*Information provided*
--

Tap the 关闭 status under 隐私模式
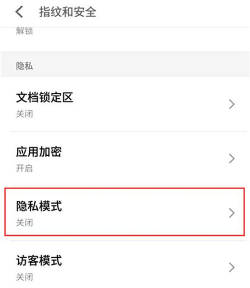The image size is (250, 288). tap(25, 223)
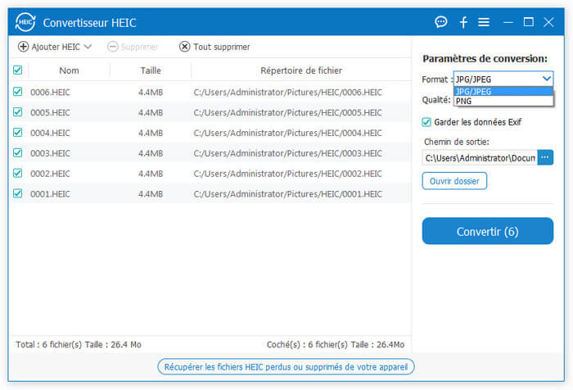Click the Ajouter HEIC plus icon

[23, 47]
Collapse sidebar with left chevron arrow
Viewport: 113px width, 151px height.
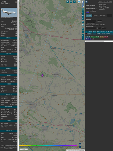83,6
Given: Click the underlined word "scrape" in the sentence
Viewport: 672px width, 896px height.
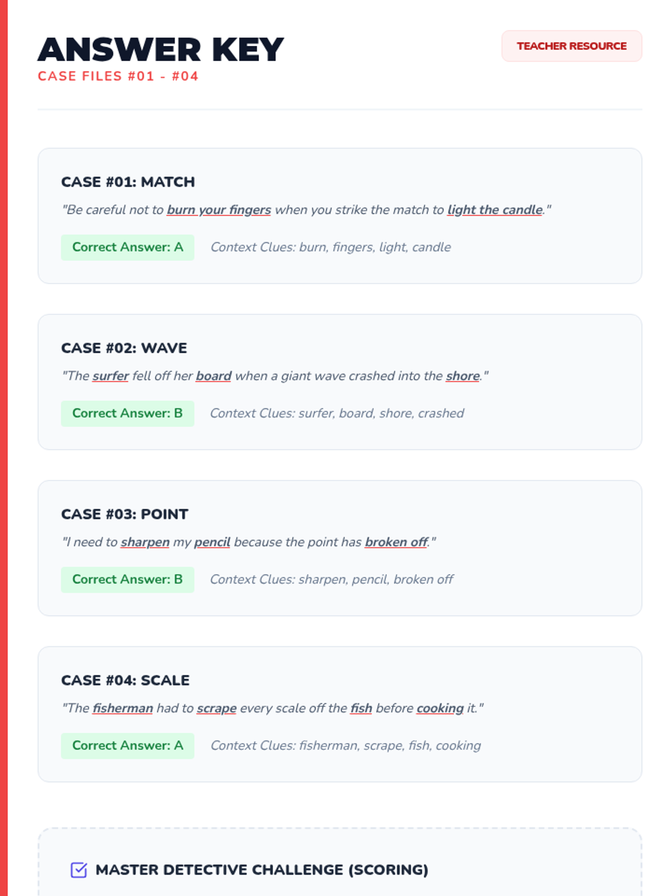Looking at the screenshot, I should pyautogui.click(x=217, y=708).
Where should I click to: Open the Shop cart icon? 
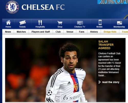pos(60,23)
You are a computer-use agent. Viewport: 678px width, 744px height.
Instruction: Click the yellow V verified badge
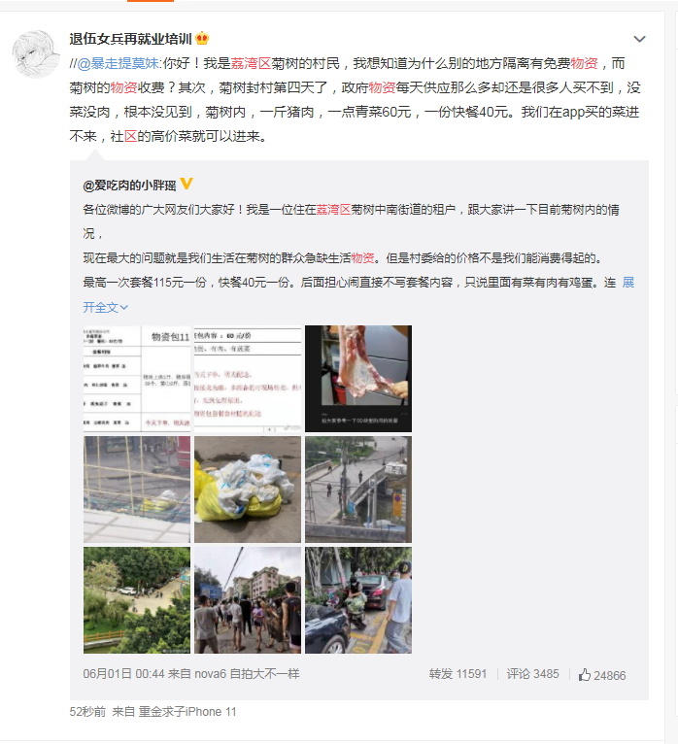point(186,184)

--

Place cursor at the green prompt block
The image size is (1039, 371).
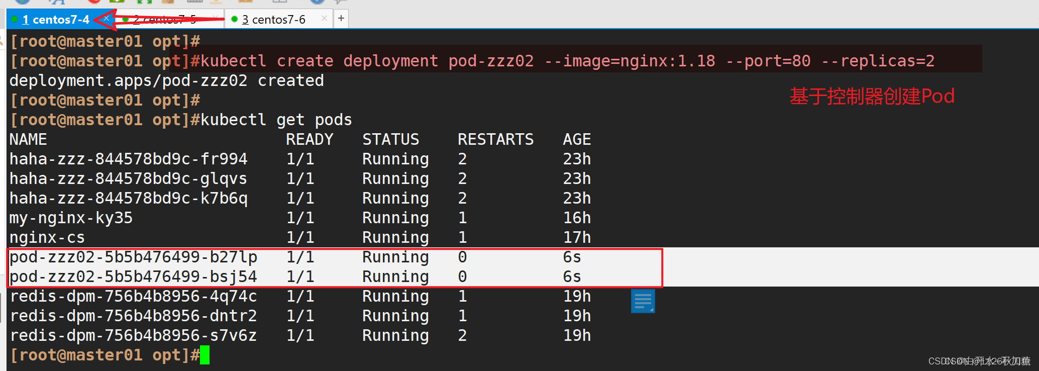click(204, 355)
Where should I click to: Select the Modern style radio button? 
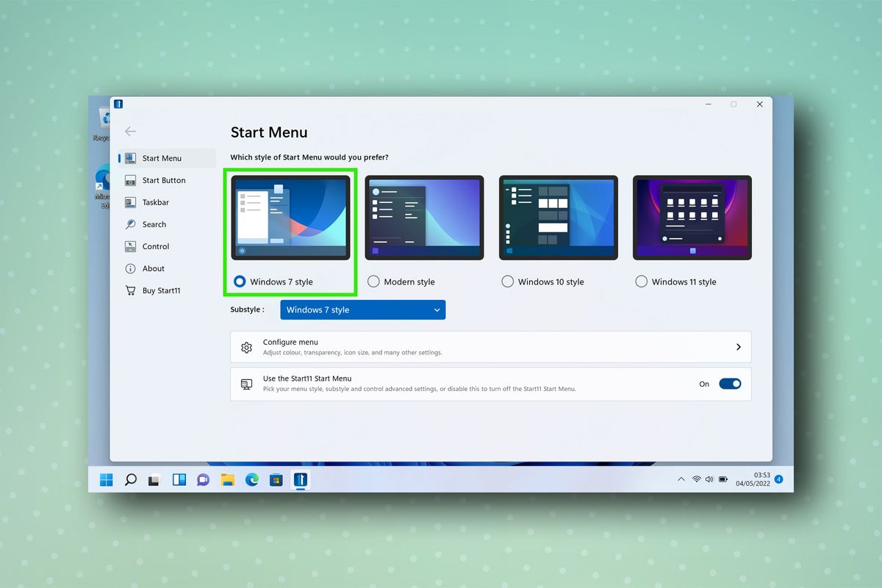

--

*Task brief*
Find the line with "The image size is (1039, 371)." in the data above, and from there retype each line exactly through the line with "Where should I click to: Select", skipping the pictures along the way.

*Answer to this exercise*
The image size is (1039, 371).
click(204, 355)
Where should I click to: Select the Modern style radio button? 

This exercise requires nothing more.